Finally, if I were to engage in some fine-tuning of these estimates, I'd shade them in the direction of the poll averages. If anything, the model I fit to generate a distribution over the house effects is perhaps too permissive, too cautious. The heavy-tailed model I employ here contemplates a much worse performance by the polls than that found by Erikson and Wlezien, at least in close elections. If we were to simply take the Sides paraphrase of Erikson and Wlezien -- that in close elections, the polls are never off by more than 1 or 2 points -- then the trimming of the "poll lead" probabilities reported above would be less dramatic.

Technical notes: We have a small data set of poll averages, taken from Nate Silver's table. The data are reproduced here. The two outliers in the data set are 1980 and 1996.

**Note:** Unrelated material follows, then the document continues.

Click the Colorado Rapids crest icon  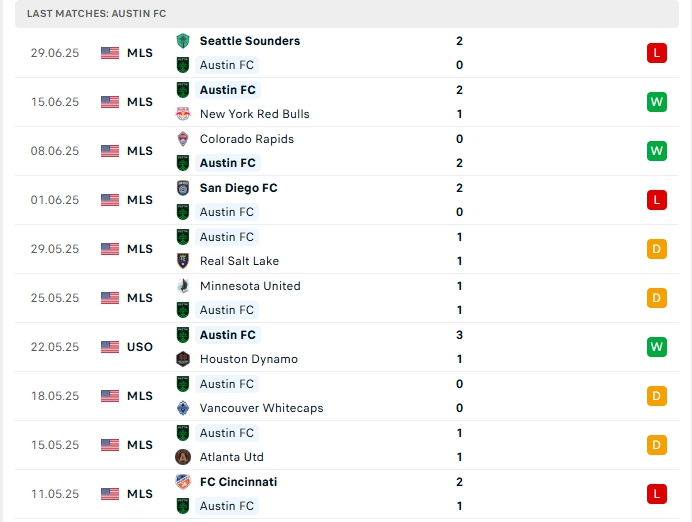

I apply two sets of weights to this small set of data: (1) a temporal discount factor, via a series of geometrically declining weights, with decay parameter 0.8 such that the 2008 data point gets weight 1, 2004 gets weight 0.8, 2000 gets weight 0.64; this was chosen after trial-and-error, but the results don't seem too sensitive to the precise choice; (2) the number of observations in each poll average. The product of these two weighting factors enters the modeling as the relative precision of each observation. The most recent observation is 2008 and has 24 polls in the poll average gets a "relative precision" of 24; the most temporally distant observation is 1972 and has just one observation and has a relative precision of .13. I readily concede that this weighting scheme is rather arbitrary.

I fit a t distribution to the weighted data with unknown mean, scale and degrees of freedom parameters; for small values of the degrees of freedom parameter (say, less than 30), the t distribution has heavier tails than the normal. I use Bayesian methods for this exercise, recovering posterior densities over the three parameters in the model. Point estimates (means of the marginal posterior densities) are: mean .36 (95 percent CI: -.94 to 1.7), scale .57 (95 percent CI: .11 to 2.3) and degrees of freedom 11.3 (1.2 to 28.8). That is, these data suggest very little evidence of systematic partisan bias in the poll averages, but a good deal of election-to-election variability in the fit of the poll averages to actual election outcomes. Indeed, there is substantial posterior probability mass on low degrees of freedom, indicating that the distribution that best fit to these (weighted) data is quite heavy-tailed.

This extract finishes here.